COMPLETE THE FOLLOWING:
a - Summarize the case summary in two sentences.
b - Reproduce the case summary word for word, from "- Hrapkiewicz argued" up to and including "comments by supervisors.".

SOURCE DOCUMENT:

-- -- --

Karen Hrapkiewicz v. Board of Governors of Wayne State University
330189
| Mich. Ct. App. | Mar 9, 2017Background
- Karen Hrapkiewicz, age 62, was terminated by Wayne State University (WSU) on Feb 28, 2011; she alleged age discrimination under the Elliott-Larsen Civil Rights Act (ELCRA).
- Hrapkiewicz held multiple roles in DLAR (Vet Tech program director, clinical veterinarian, instructor); her long-time supervisor retired and Dr. Lisa Brossia became her new supervisor months before the termination.
- WSU cited three concerns as reasons for termination: a February 1, 2011 “snow day” incident (holding class when campus closed), classroom conduct, and alleged financial irregularities over petty-cash syllabi sales; the snow-day incident was treated as the primary reason.
- Hrapkiewicz argued she was replaced/reassigned to a younger employee (Susan Dibbley) and presented circumstantial evidence of pretext and age-related comments by supervisors.
- A jury found age was a motivating factor and awarded $300,000 in past economic damages; the trial court later awarded Hrapkiewicz attorney fees and costs under ELCRA; both parties appealed and the Court of Appeals affirmed.

-- -- --

[Stored rows]
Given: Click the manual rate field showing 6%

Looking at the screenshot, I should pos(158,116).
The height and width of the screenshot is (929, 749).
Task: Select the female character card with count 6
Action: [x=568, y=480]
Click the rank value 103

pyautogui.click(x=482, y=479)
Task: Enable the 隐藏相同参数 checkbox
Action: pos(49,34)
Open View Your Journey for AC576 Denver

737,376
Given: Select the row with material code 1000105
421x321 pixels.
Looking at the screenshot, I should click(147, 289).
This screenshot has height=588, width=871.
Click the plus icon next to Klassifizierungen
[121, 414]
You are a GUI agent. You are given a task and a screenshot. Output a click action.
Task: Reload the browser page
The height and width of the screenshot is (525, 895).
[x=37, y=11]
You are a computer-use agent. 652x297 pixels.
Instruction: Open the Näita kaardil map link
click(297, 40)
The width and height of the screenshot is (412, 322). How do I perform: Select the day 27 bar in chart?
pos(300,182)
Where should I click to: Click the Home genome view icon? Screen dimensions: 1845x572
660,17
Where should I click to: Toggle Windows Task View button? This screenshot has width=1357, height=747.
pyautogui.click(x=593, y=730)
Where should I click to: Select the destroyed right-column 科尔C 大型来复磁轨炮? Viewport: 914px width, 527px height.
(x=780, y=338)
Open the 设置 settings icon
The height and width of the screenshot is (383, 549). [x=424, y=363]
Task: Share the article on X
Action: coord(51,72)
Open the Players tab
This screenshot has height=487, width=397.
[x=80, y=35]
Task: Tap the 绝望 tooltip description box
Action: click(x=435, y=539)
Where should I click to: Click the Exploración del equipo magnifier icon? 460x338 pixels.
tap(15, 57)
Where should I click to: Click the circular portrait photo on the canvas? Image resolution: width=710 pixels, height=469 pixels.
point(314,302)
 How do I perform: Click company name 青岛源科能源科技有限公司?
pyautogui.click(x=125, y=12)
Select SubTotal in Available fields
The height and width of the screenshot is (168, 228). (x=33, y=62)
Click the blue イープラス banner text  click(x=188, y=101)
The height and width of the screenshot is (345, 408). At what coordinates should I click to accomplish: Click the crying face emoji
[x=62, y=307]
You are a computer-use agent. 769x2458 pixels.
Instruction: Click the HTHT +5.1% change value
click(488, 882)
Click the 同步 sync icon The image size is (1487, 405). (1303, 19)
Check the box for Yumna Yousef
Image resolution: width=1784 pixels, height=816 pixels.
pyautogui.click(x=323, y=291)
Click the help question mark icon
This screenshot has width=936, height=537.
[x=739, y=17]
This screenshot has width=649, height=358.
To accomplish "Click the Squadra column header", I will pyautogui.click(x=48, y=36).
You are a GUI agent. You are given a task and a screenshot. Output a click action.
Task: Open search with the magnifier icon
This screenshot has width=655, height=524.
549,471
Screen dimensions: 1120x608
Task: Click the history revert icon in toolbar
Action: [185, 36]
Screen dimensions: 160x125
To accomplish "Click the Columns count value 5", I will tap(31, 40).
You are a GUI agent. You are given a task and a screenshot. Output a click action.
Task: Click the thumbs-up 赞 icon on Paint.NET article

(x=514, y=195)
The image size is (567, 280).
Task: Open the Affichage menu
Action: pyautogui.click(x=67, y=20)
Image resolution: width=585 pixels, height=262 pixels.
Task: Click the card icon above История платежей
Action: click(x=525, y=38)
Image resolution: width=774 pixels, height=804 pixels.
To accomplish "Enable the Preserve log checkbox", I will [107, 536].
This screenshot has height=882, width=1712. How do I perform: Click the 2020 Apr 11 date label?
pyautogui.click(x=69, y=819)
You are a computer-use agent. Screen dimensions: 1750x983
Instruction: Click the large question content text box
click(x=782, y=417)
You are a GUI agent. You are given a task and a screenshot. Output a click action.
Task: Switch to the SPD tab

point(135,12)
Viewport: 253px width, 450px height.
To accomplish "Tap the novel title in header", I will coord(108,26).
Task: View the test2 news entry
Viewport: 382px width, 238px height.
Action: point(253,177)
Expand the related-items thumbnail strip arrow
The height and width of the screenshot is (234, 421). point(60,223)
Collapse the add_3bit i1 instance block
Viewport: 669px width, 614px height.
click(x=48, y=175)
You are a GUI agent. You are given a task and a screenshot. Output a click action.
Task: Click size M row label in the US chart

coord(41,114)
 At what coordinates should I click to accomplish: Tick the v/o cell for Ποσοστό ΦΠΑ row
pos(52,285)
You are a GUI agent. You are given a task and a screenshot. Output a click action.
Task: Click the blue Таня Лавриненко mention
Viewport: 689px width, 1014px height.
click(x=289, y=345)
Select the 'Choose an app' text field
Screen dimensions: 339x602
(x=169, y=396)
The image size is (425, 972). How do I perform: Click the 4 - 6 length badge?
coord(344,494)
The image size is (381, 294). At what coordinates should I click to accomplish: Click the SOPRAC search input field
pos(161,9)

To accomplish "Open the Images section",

-- -- --

SOLUTIONS BELOW:
a - Karen Hrapkiewicz, age 62, alleged age discrimination under the Elliott-Larsen Civil Rights Act after Wayne State University terminated her on February 28, 2011, citing mainly a February 1, 2011 "snow day" incident in which she held class while campus was closed, along with classroom conduct and alleged financial irregularities. A jury found that age was a motivating factor and awarded $300,000 in past economic damages; the trial court later awarded attorney fees and costs, and the Court of Appeals affirmed after both parties appealed.

b -
- Hrapkiewicz argued she was replaced/reassigned to a younger employee (Susan Dibbley) and presented circumstantial evidence of pretext and age-related comments by supervisors.